• What the task requires: Your answer is the lines below, exactly, from the one that contains "Image resolution: width=568, height=2576." through the one that contains "Privacy Policy (125, 2524)", both included.

• Dataset:
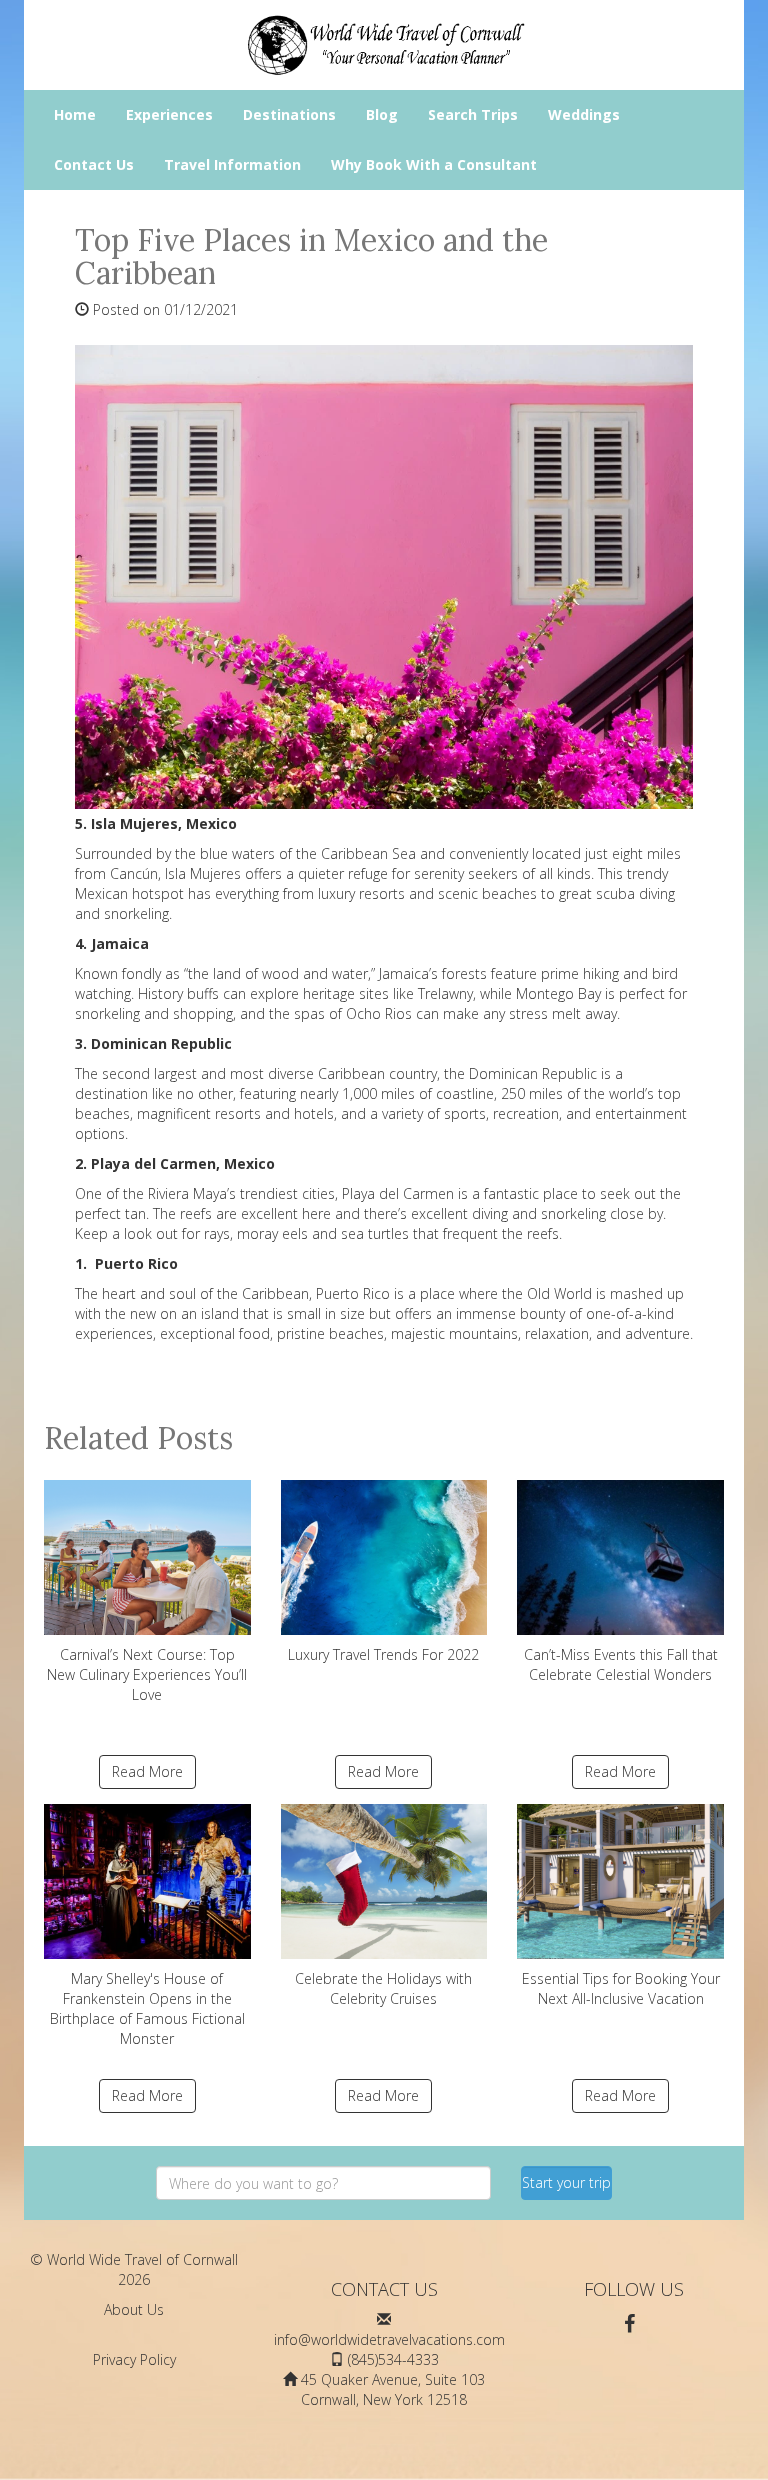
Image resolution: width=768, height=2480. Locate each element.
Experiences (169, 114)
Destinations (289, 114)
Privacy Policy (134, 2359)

* * *

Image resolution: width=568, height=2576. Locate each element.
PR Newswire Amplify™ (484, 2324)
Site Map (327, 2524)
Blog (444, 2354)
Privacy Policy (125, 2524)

* * *

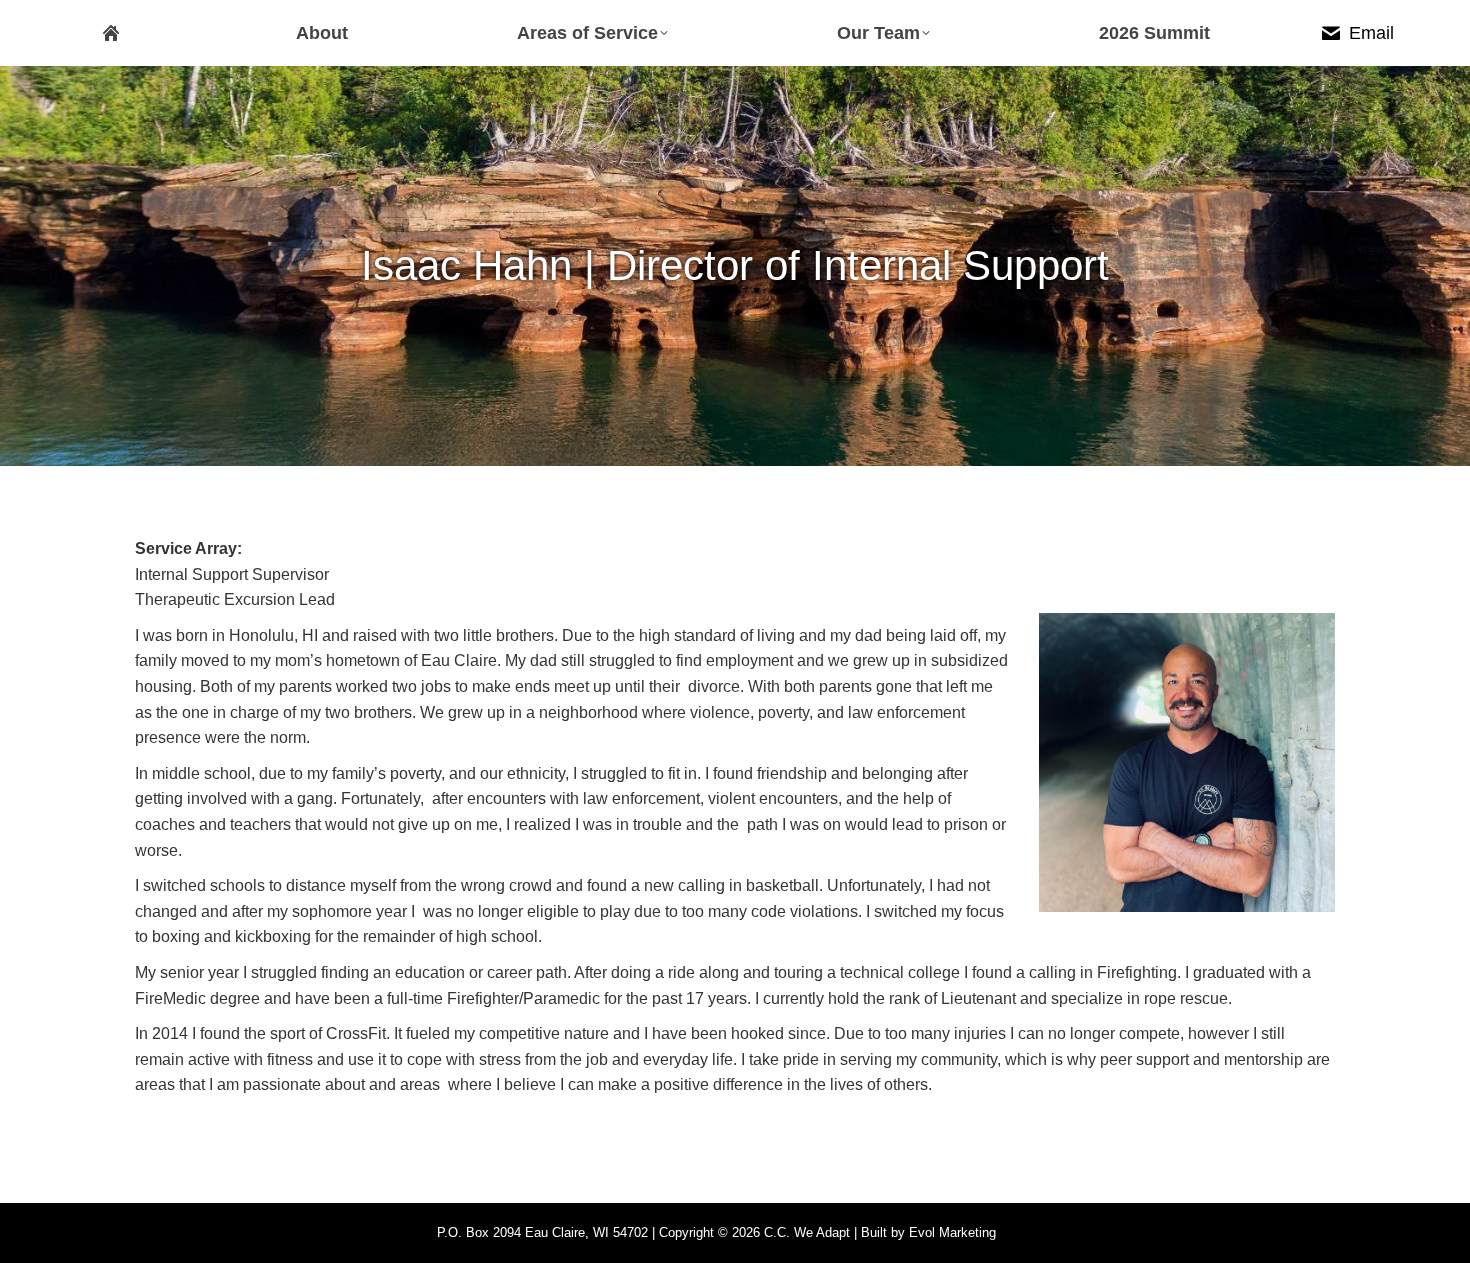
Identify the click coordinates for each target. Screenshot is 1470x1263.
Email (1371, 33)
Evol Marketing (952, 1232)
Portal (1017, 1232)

• Answer box:
Image resolution: width=568, height=2576. Locate each element.
PR Newswire Amplify™ (484, 2324)
Site Map (327, 2524)
Blog (444, 2354)
Privacy Policy (125, 2524)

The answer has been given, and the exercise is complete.